Beberapa isu yang berpotensi dapat menyebabkan lemahnya produktivitas dan daya saing pelabuhan di dalam KPBPB dapat diidentifikasi sebagai berikut :
1. Terbatasnya sarana, prasarana, dan pelayanan pelabuhan. Beberapa keterbatasan yang banyak
ditemui antara lain :
a. Sekitar 90 persen perdagangan luar negeri Indonesia diangkut melalui laut, dan hampir semua perdagangan non‐curah (seperti peti kemas) dipindahmuatkan melalui Singapura dan Tanjung Pelepas (Malaysia). Indonesia belum mempunyai pelabuhan pindah muat (transhipment) yang mampu mengakomodasi kebutuhan kapal‐kapal besar antar benua
(large trans‐oseanic vessels)
b. Kedalaman pelabuhan pada umumnya menjadi masalah besar di hampir setiap pelabuhan di Indonesia, termasuk dalam pengembangan pelabuhan di KPBPB. Hal ini disebabkan Indonesia hanya memiliki sedikit pelabuhan‐pelabuhan perairan dalam serta rentannya sistem sungai terhadap pendangkalan parah yang membatasi kedalaman pelabuhan. Apabila pengerukan tidak dilakukan, kapal seringkali harus menunggu sampai air pasang sebelum memasuki pelabuhan, yang menyebabkan lamanya waktu non‐aktif bagi kapal (USAID, 2008). Kedalaman pelabuhan juga mempengaruhi kemampuan pelabuhan untuk mengakomodasi kapal‐kapal besar.

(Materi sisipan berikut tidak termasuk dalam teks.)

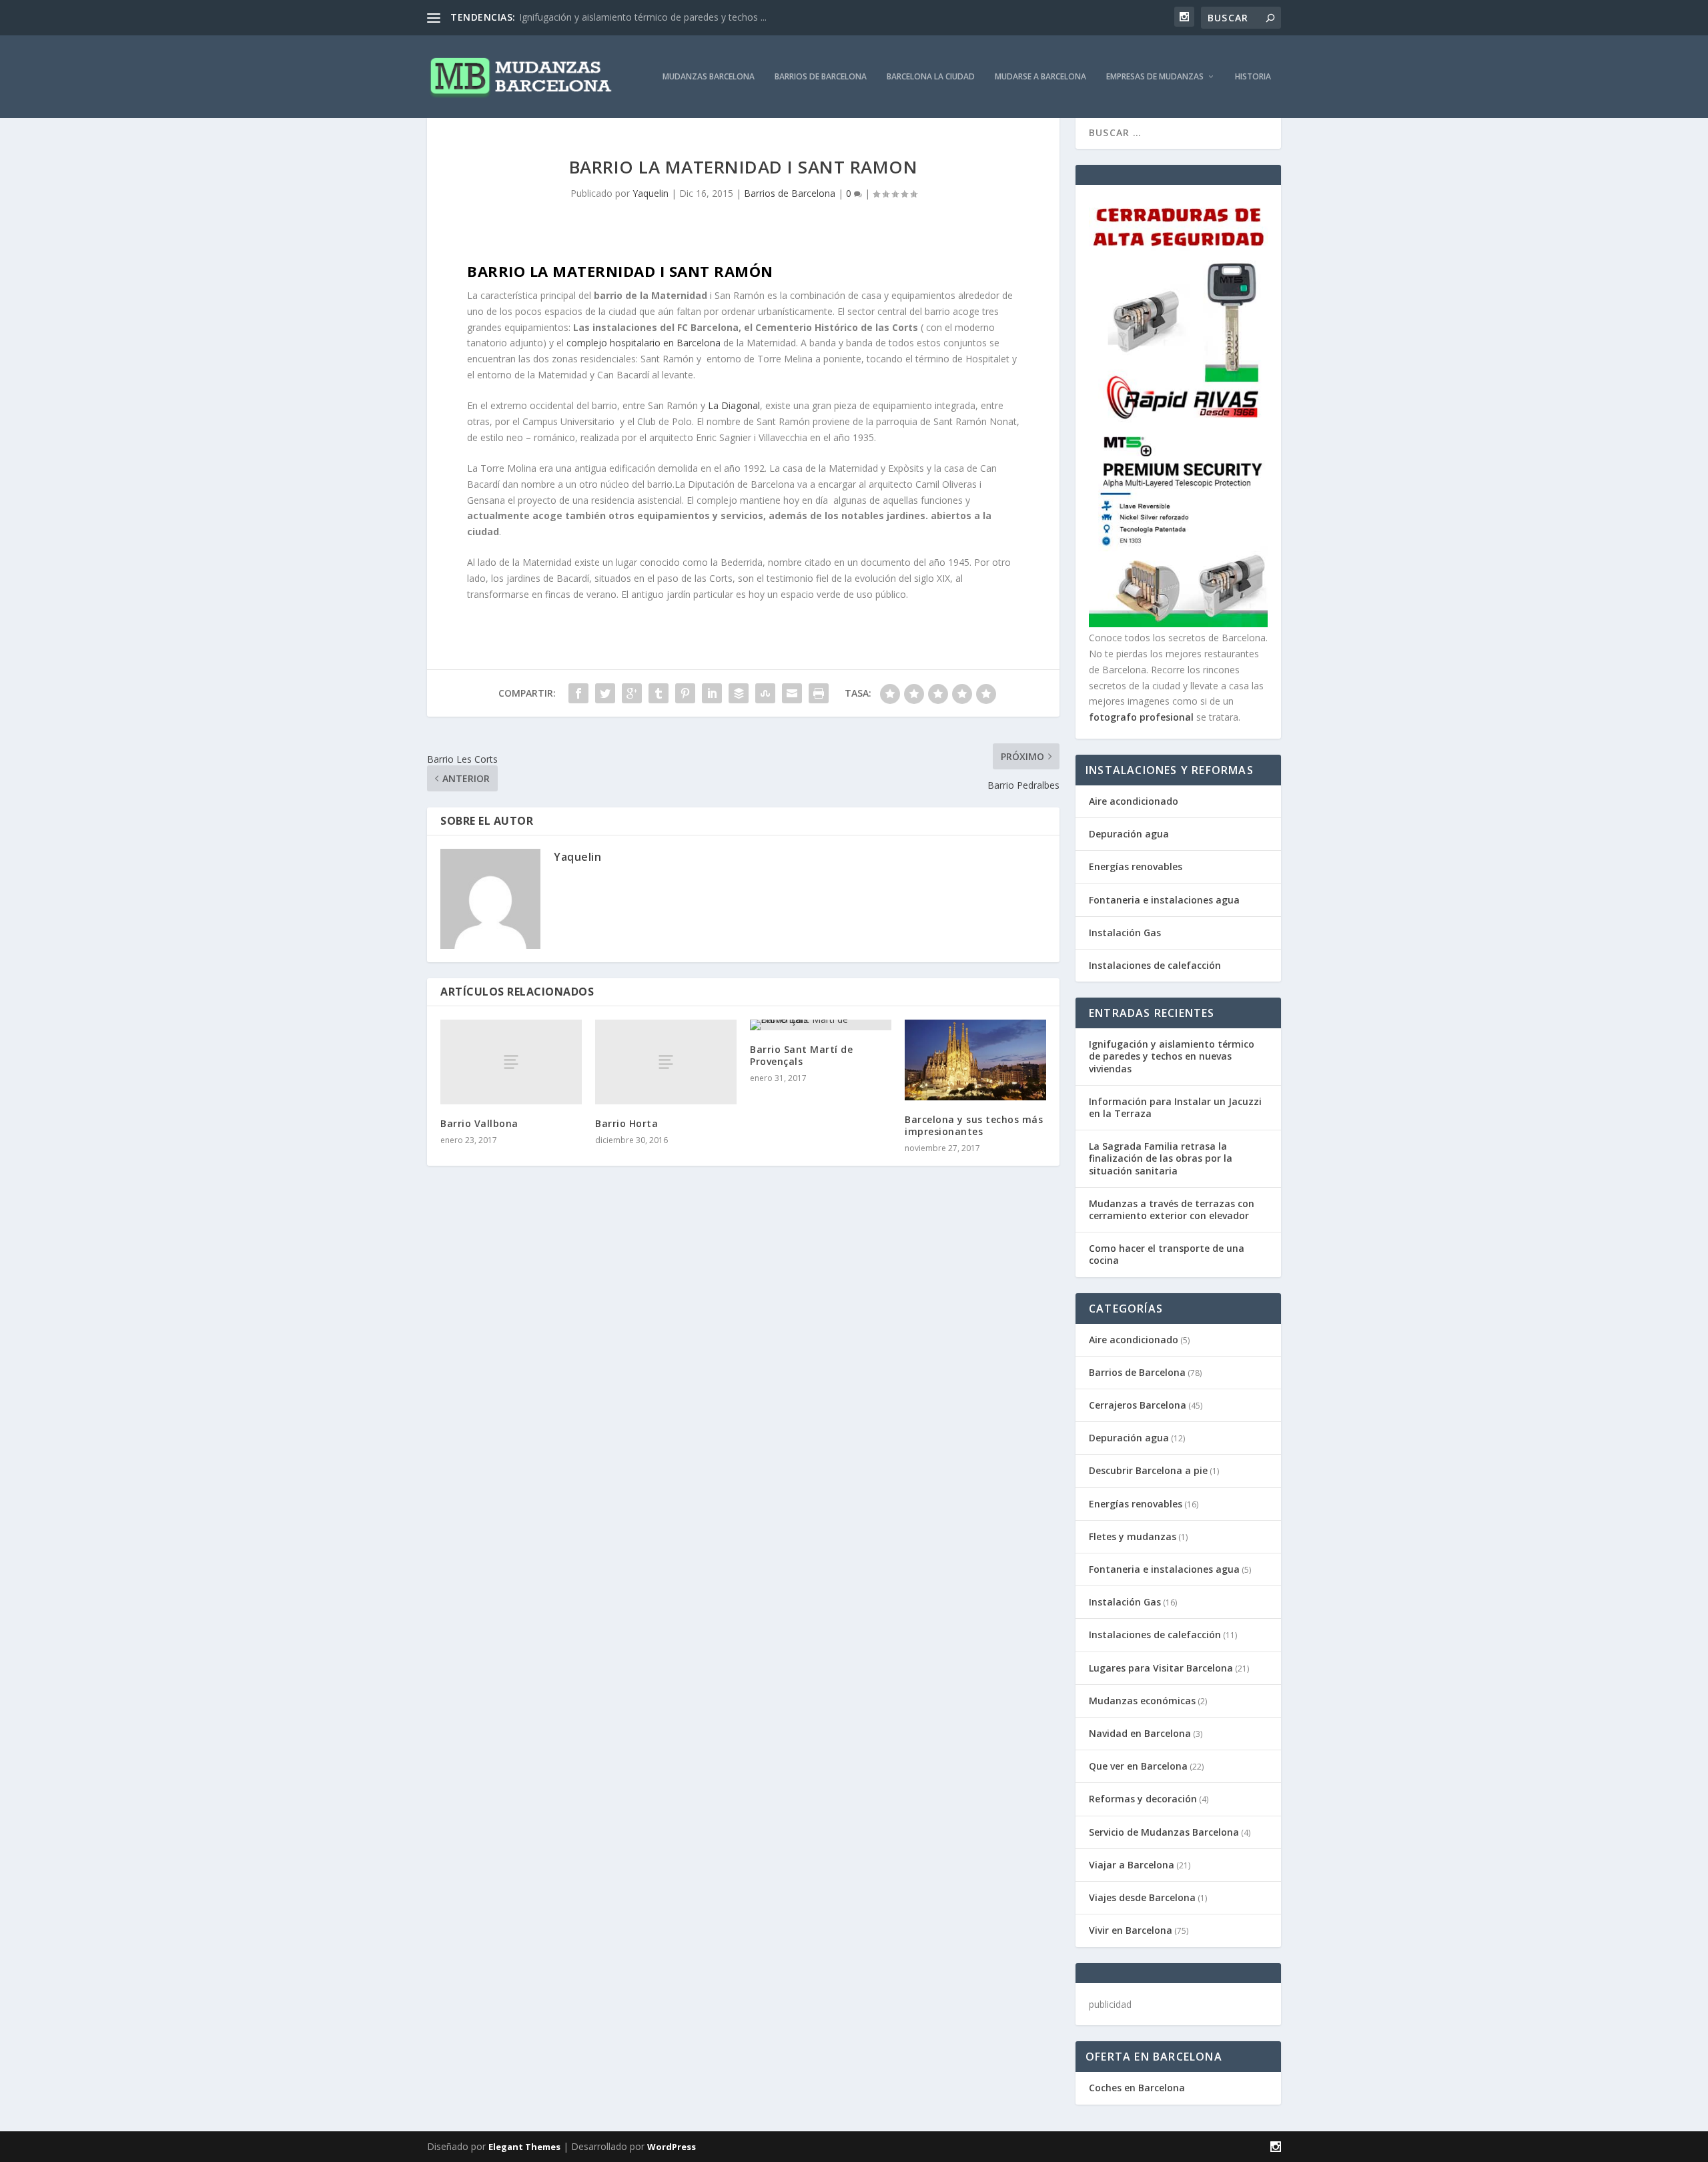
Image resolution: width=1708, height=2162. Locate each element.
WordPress (671, 2147)
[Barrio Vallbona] (511, 1062)
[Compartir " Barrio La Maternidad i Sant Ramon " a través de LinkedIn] (712, 693)
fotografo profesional (1141, 717)
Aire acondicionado (1133, 801)
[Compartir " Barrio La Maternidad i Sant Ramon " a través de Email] (792, 693)
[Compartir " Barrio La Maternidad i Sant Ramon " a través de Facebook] (578, 693)
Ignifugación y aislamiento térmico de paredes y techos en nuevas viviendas (1171, 1056)
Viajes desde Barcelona (1142, 1897)
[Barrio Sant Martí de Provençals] (820, 1025)
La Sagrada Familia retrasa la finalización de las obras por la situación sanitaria (1160, 1158)
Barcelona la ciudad (931, 76)
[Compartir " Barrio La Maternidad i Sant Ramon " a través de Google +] (631, 693)
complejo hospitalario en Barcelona (643, 342)
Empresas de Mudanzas (1155, 76)
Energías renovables (1135, 866)
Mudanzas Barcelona (709, 76)
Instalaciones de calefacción (1155, 965)
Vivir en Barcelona (1130, 1930)
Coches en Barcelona (1137, 2087)
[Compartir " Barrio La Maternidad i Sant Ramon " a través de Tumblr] (658, 693)
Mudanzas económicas (1142, 1700)
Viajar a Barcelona (1131, 1864)
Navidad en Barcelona (1140, 1733)
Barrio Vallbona (479, 1123)
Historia (1253, 76)
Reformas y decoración (1143, 1798)
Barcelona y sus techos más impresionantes (974, 1125)
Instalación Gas (1125, 932)
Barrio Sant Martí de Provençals (801, 1055)
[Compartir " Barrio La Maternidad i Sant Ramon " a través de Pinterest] (685, 693)
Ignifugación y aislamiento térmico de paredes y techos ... (643, 17)
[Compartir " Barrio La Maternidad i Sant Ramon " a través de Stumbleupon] (765, 693)
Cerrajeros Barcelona (1137, 1405)
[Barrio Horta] (666, 1062)
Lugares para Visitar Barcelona (1161, 1668)
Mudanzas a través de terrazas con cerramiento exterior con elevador (1171, 1209)
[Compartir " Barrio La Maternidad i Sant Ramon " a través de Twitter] (605, 693)
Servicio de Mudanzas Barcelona (1164, 1832)
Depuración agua (1129, 833)
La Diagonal (734, 405)
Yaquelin (650, 193)
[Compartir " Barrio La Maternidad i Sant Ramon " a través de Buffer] (738, 693)
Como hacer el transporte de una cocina (1166, 1254)
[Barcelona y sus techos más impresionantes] (975, 1060)
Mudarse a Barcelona (1040, 76)
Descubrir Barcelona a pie (1148, 1470)
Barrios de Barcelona (821, 76)
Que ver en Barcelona (1138, 1766)
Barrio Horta (626, 1123)
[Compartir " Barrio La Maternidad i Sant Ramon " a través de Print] (818, 693)
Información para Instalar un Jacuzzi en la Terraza (1175, 1107)
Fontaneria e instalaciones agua (1164, 899)
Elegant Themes (524, 2147)
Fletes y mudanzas (1132, 1536)
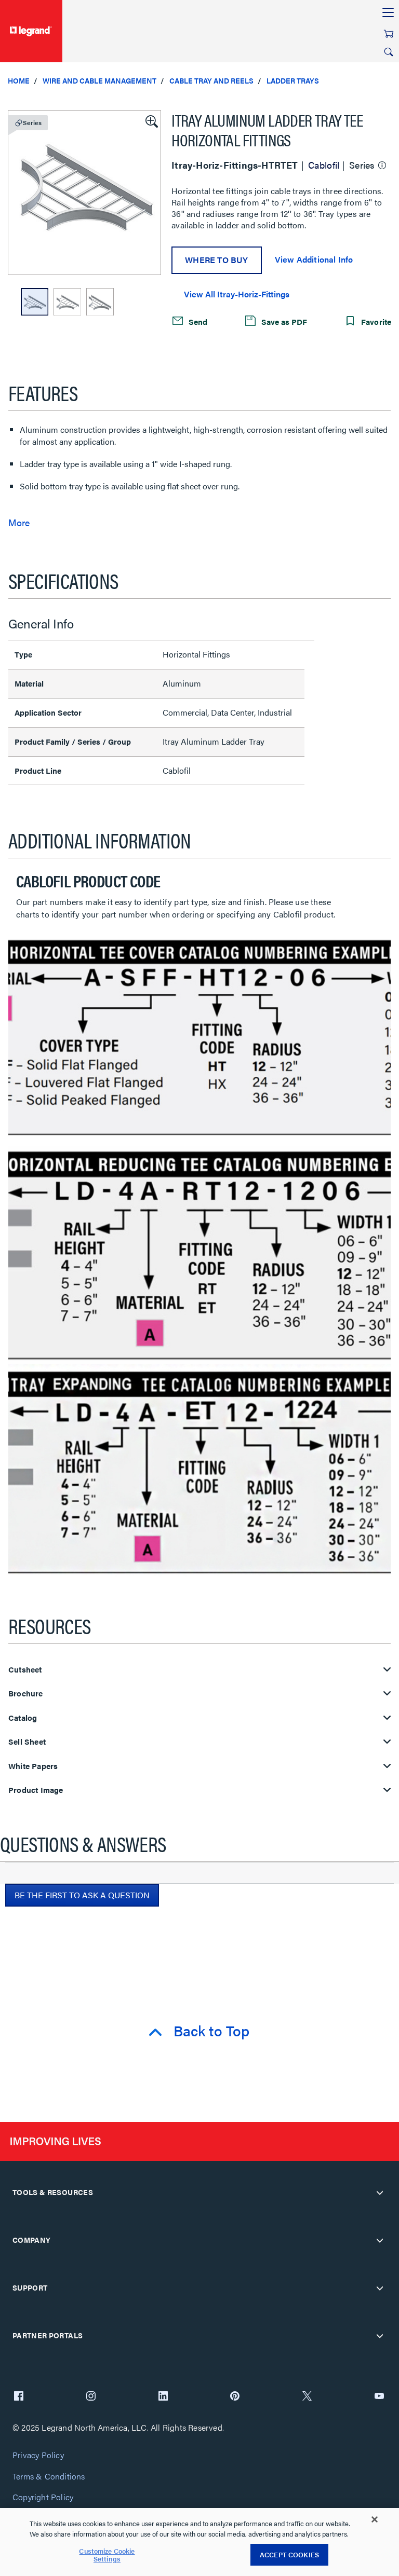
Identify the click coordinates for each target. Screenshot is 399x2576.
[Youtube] (379, 2397)
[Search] (388, 52)
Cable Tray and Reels (211, 80)
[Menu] (388, 13)
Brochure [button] (25, 1693)
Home (19, 80)
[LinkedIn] (163, 2397)
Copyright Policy (42, 2497)
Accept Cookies (289, 2554)
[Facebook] (18, 2397)
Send (197, 321)
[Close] (374, 2519)
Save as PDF (283, 321)
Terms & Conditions (48, 2476)
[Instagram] (91, 2397)
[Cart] (388, 34)
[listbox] (84, 192)
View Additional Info (314, 259)
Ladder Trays (293, 80)
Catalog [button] (22, 1718)
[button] (150, 120)
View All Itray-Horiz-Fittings (236, 294)
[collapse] (380, 2192)
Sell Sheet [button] (27, 1741)
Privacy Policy (38, 2455)
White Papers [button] (33, 1766)
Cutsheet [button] (25, 1669)
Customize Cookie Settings (107, 2555)
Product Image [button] (35, 1790)
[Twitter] (307, 2397)
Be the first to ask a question (82, 1895)
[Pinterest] (235, 2397)
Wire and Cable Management (99, 80)
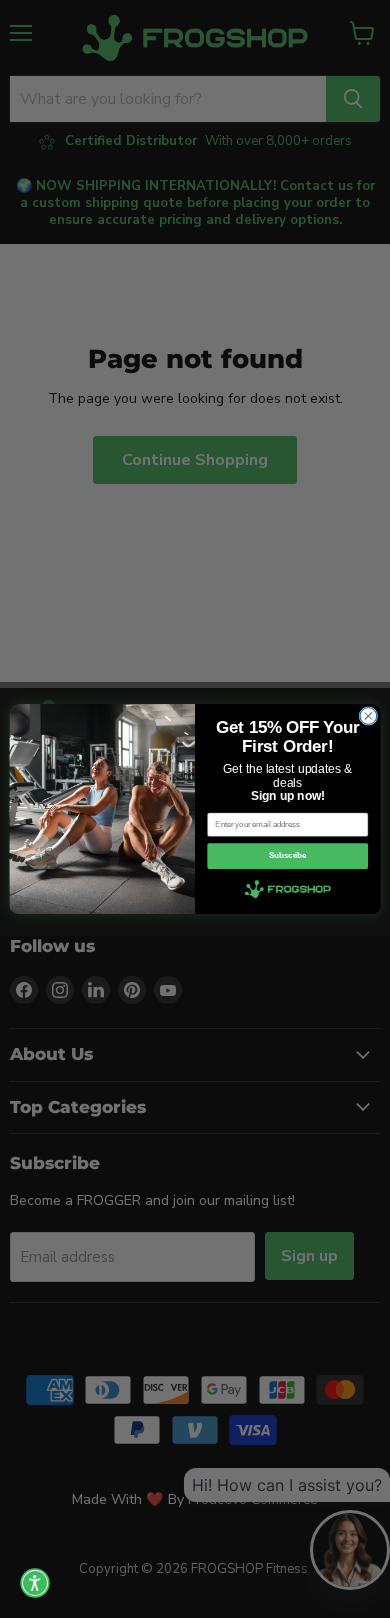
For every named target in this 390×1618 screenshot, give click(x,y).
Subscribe (287, 856)
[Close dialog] (368, 716)
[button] (35, 1583)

c. Banyak pelabuhan di Indonesia kekurangan sarana peti kemas, yang mengharuskan perusahaan‐perusahaan pelayaran untuk menggunakan peralatan sendiri, baik yang berada di kapal maupun yang disimpan di pelabuhan. Hanya 16 dari 111 pelabuhan komersial yang mempunyai penanganan peti kemas jenis tertentu.
d. Kekurangan tempat untuk penyimpanan dan pengisian peti kemas adalah masalah lain yang dihadapi sebagian besar pelabuhan Indonesia. Hal ini menyebabkan kargo yang baru dibongkar dari kapal harus diantar langsung kepada pelanggan dan menyebabkan meningkatnya biaya penanganan karena biaya transportasi yang mahal (USAID, 2008). e. Keterbatasan tenaga kerja di pelabuhan juga menyebabkan pelabuhan di Indonesia pada
18 Bab V
Pada umumnya pelabuhan di Indonesia tidak mengenal sistem pergiliran (shift) tenaga kerja, sehingga dalam satu hari, pelayanan terhenti enam jam untuk waktu istirahat. Hal ini menyebabkan pelayanan kapal tidak berkesinambungan dan menyebabkan waktu non‐aktif bagi kapal di pelabuhan semakin lama (USAID, 2008).
f. Beberapa pelabuhan regional di Indonesia belum memiliki sarana terpisah untuk kapal barang dan penumpang. Hal ini menyebabkan keterlambatan masuknya kapal ketika kapal penumpang dan barang masuk secara bersamaan, terutama di pelabuhan‐pelabuhan dengan tingkat okupansi tambatan kapal yang tinggi, serta memperlama waktu persiapan perjalanan pulang kapal barang (USAID, 2008).
2. Rendahnya tingkat keamanan di laut dan di pelabuhan. Pengiriman kargo dari Indonesia
biasanya menarik premi asuransi 30‐40 persen lebih tinggi dari kargo yang berasal dari Singapura. Hal ini disebabkan tidak hanya oleh adanya kegiatan perampokan di laut, tetapi juga oleh kegiatan di pelabuhan yang dilakukan kelompok‐kelompok kejahatan terorganisir, pencurian umum dan pencurian kecil sekaligus pemogokan dan penghentian kerja (USAID, 2008).
3. Pungutan liar di pelabuhan. Lamanya waktu non‐aktif kapal pada pelabuhan di Indonesia
seringkali disebabkan oleh adanya kolusi dalam alokasi tambatan/berth, serta pungutan liar untuk mengurangi waktu antri pada penggunaan sarana seperti derek jembatan dan ruang penyimpanan. Biaya‐biaya semacam tersebut masih ditambah lagi dengan banyak sekali pungutan liar yang diminta di pelabuhan untuk prosedur ekspor dan impor (USAID, 2008).
4. Terbatasnya jaringan pelayaran. Sebagian besar pelabuhan di Indonesia belum menjalin aliansi
strategis dengan shipping liner dan port operator di luar negeri, sehingga menyebabkan jaringan pelayaran internasional yang dapat dilayani secara langsung sangat terbatas. Salah satu contoh kasus di Batam adalah belum adanya pelabuhan kargo internasional yang mampu mengakses pasar global dengan berbagai negara secara langsung dimana ekspor industri dari Pulau Batam harus melalui Singapura.